Mistral’s Large 2 Surpasses Llama 3.1, Rivals GPT-4

mistral introduced the latest flagship model Large 2, which is designed to compete with Openai and Meta* in the generation of code, mathematics and logic. The release of Large 2 occurred just a day after the release of the new Meta Llama 3.1 405B model with open source.

using only 123 billion parameters, Large 2 surpasses Llama 3.1 405B in performance in code generation and mathematics, and works at the same level with leading models GPT-4O, Claude 3 OPUS. In particular, according to the standard mmlu the preluded version reaches accuracy of 84.0%. According to Mistral, Large 2 formulates more compressed answers compared to the leading models of AI, which are often overly multiple.

Comparison of the performance of Large 2 and Llama 3.1 in the generation of code and mathematics

One of the key areas in teaching the model was to minimize problems with “hallucinations”, that is, erroneous answers. The model was trained to react more carefully to requests, admitting when she does not know something, instead of inventing believable, but wrong answers.

It is important to note that Mistral models, like most others, are not open in the traditional sense – a paid license is required for commercial use of the model. Although the model is more open than, for example, GPT-4, only a few in the world have sufficient experience and infrastructure for the implementation of such large-scale models.
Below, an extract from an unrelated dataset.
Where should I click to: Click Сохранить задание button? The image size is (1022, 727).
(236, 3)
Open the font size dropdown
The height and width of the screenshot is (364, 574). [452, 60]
What is missing in the Mistral Large 2 (as in Llama 3.1) – multimodal opportunities. In the field of multimodal systems that can process images and text at the same time, Openai is significantly ahead of competitors, and some startups are actively striving to introduce such functions.

The accuracy of performance in the code generation (all models were tested using the same assessment conveyor)

Large 2 can process up to 128,000 tokens per request, which is equivalent to about 300 pages of the book. The new model also improved the support of several languages. Large 2 understands dozens of languages, including English, French, German, Spanish, Russian, Chinese and others, as well as 80 programming languages, including Python, Java, C, C ++, Javascript and Bash.

The accuracy of performance on multipl-E (all models were tested using the same estimated conveyor, with the exception of the line “on paper”)

You can use Large 2 on the platforms of Google Vertex Ai, Amazon Bedrock, Azure Ai Studio and IBM WatsonX.AI. The model is also available on the Mistral platform called “Mistral-Large-2407” and is available for free testing on the Mistral le CAT . Weights for the model are available and also are designed on HugingFace.

* META and its products are recognized as extremist, their activities are prohibited in the territory of the Russian Federation.

/Reports, release notes, official announcements.